Brief A> Could you return, unchanged, the lines of the records from the line containing "Click the copy link icon beside book URL" up to and including the final line of the records?

All 5 series i.e. mortality, temperature, pollutants particle size and two chemical emissions
(chem1, chem2) between 2010-2020 (508 time points) are given here in mort .csv Download mort .csv
You will use this data for the calculation of 4 weeks ahead forecasts for mortality.
Your task is to give best 4 weeks ahead forecasts in terms of R squared, AIC, BIC, MASE etc (as is appropriate) for the mortality series. Provide the point forecasts and confidence intervals and corresponding plot for the most optimal model for each method used (DLM, ARDL, polyck, koyck, dynamic, exponential smoothing and state-space model).
Multiple predictors are to be modelled i.e., use more than 1 predictor in regression type models, (i.e. multivariate). Point forecasts and confidence intervals should be reported along with appropriate graphs. Percentiles method for relevant covariates for the forecasts can be used.
Hint: Use MASE () function from the dLagM package to compute MASE for time series regression methods for model comparisons.
Task 2 (worth 35 of 100 marks)
In a study of 81 species of Australian plants Hudson & Keatley (2021) investigated whether the day of occurrence of a species first flowering (first flowering day, FFD, a number between 1 -365) is impacted by climate factors such as rainfall (rain), temperature (temp), radiation level (rad), and relative humidity (RH). The study by Hudson & Keatley essentially explores the influence of long-term climate on the FFD of 81 species of plants from 1984 to 2014.
Your data focuses on one species (of the 81) and contains 5 time series, the FFD time series of the given plant species and the contemporaneous yearly averaged climate variables
measured from 1984 – 2014 (31 years). All series are available here in FFD .csv Download FFD .csv
Your task is to model FFD and forecast FFD. Single climate predictors (univariate models) are to be tested. Your task is to give best FFD 4 years ahead forecasts for the FFD series. Point forecasts and confidence intervals are required for the forecasts with appropriate graphs.
Provide the point forecasts and confidence intervals and corresponding plot for the most optimal model for each method used (DLM, ARDL, polyck, koyck, dynamic, exponential smoothing and state-space model).
Use MASE() function from the dLagM package to compute MASE for time series regression methods for model comparisons. Choice of optimal models within a specific method can be assessed from values of R squared, AIC, BIC, MASE etc (as is appropriate to the method).
Hints:
• Perform univariate analyse of predictors.
• Run models with and without intercept.
• Interpret the lag effects – note positive lag coefficient means that flowering is later and negative ones earlier flowering (lower FFD).
• Intercept denotes the intercept mean FFD. You are to analyse one given species (on Canvas).
• Plots are essential ACF PACF, forecasts etc.
• Percentiles method for relevant covariates for the forecasts can be used.
Task 3 (worth 35 of 100 marks)

Brief B> Would you retype the forecasting assignment text word for word, from "Multiple predictors are" up to and including "2 (worth 35 of 100 marks)"?

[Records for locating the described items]
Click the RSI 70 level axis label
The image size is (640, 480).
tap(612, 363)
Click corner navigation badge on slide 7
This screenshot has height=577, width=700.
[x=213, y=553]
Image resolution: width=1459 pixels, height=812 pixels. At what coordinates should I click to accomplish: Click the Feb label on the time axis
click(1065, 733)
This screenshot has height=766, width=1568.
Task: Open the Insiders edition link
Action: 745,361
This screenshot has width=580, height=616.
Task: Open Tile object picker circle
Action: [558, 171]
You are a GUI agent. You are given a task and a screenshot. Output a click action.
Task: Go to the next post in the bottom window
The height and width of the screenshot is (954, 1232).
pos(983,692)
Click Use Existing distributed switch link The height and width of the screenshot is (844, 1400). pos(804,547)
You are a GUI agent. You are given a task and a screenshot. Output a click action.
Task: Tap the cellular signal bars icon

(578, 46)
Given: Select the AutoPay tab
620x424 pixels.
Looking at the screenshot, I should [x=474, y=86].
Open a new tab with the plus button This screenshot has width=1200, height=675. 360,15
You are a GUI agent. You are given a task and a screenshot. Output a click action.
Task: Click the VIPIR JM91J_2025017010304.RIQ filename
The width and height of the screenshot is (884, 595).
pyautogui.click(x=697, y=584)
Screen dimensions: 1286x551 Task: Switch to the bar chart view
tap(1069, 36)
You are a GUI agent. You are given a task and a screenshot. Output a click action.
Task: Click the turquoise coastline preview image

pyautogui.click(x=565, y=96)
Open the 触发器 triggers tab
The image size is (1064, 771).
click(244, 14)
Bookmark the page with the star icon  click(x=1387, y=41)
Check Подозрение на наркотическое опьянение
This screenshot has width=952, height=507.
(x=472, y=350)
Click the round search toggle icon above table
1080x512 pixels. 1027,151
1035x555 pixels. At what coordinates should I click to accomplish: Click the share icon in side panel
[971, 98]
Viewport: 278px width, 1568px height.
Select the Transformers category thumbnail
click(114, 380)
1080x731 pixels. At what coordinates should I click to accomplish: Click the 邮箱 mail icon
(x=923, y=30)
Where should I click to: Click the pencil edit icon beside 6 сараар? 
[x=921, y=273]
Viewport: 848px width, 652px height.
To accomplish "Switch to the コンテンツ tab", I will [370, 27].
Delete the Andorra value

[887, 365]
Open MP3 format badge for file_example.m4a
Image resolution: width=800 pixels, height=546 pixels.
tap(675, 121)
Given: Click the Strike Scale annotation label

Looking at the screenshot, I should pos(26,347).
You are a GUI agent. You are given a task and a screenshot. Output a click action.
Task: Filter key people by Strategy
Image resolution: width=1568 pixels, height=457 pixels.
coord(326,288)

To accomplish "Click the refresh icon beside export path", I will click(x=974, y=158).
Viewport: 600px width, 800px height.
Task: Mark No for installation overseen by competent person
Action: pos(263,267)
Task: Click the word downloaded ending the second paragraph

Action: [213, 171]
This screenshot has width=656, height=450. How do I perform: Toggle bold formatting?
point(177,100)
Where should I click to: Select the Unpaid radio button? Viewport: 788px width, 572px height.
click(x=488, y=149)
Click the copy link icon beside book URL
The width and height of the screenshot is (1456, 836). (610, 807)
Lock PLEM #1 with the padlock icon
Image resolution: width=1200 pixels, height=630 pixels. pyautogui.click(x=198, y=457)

Exercise answer A>
Click the copy link icon beside book URL
The width and height of the screenshot is (1456, 836). (610, 807)
Lock PLEM #1 with the padlock icon
Image resolution: width=1200 pixels, height=630 pixels. pyautogui.click(x=198, y=457)

Exercise answer B>
Multiple predictors are to be modelled i.e., use more than 1 predictor in regression type models, (i.e. multivariate). Point forecasts and confidence intervals should be reported along with appropriate graphs. Percentiles method for relevant covariates for the forecasts can be used.
Hint: Use MASE () function from the dLagM package to compute MASE for time series regression methods for model comparisons.
Task 2 (worth 35 of 100 marks)